Pursuant to the Sales Agreement, the company will be entitled, at its discretion from time-to-time during the term of the Sales Agreement, to sell, through the Lead Agents, such number of common shares of the company that would result in aggregate gross proceeds to the Company of up to US$70,000,000 (the “Offering” or “ATM Facility“). Sales of the Common Shares, if any, will be made in “at-the-market distributions”, as defined in National Instrument 44-102 – Shelf Distributions, directly on the TSXV, the NYSE American (“NYSE American“) or on any other existing trading market in Canada or the United States or as otherwise agreed between the Lead Agents and the company.

The ATM Facility can be in effect until the aggregate gross sales proceeds of common shares sold pursuant to the Sales Agreement equals US$70,000,000, unless terminated prior to such date by enCore or otherwise in accordance with the Sales Agreement. Net proceeds from the ATM Facility, if any, will be used for corporate purposes as described in the Prospectus Supplement referenced below.

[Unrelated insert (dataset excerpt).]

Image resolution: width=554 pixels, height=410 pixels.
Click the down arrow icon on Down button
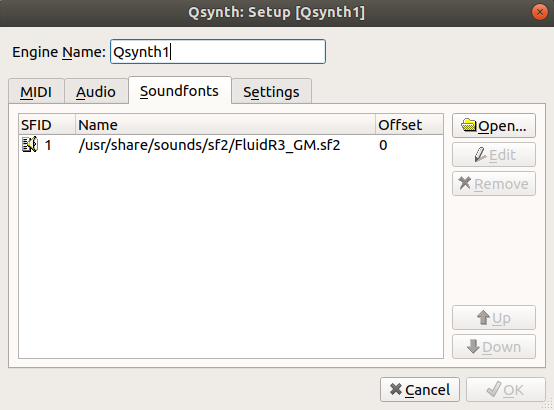(x=473, y=346)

William M. Sheriff, enCore’s Executive Chairman stated: “The At-The-Market (ATM) Offering provides enCore access to funds with greater flexibility and lower costs than more traditional financings. We expect to use the ATM to fund items including possible future acquisitions and to accelerate the exploration and development of our advanced mineral properties.  Any shares issued under the ATM will be fully disclosed in our financial statements.”

The Offering will be made by way of a prospectus supplement dated 26 June 2023 to the company’s existing Canadian short form base shelf prospectus of US$140mn and U.S. registration statement on Form F-10, as amended (File No. 333-272609), dated 12 June 2023 and 20 June 2023, respectively (collectively, the “Offering Documents“). The Prospectus Supplement will be filed with Securities Commissions in Canada and the U.S. Securities and Exchange Commission (the “SEC“). The Offering Documents will contain important detailed information about the securities being offered. Before you invest, you should read the Offering Documents and the documents incorporated therein for more complete information about the company and the Offering. Copies of the Sales Agreement and the Offering Documents will be available for free by visiting the company’s profiles on the SEDAR website maintained by the Canadian Securities Administrators at www.sedar.com or the SEC’s website at www.sec.gov, as applicable.

The common shares that may be issued by the company under the ATM Facility have been conditionally approved for listing on the TSXV and have been approved for listing on the NYSE American.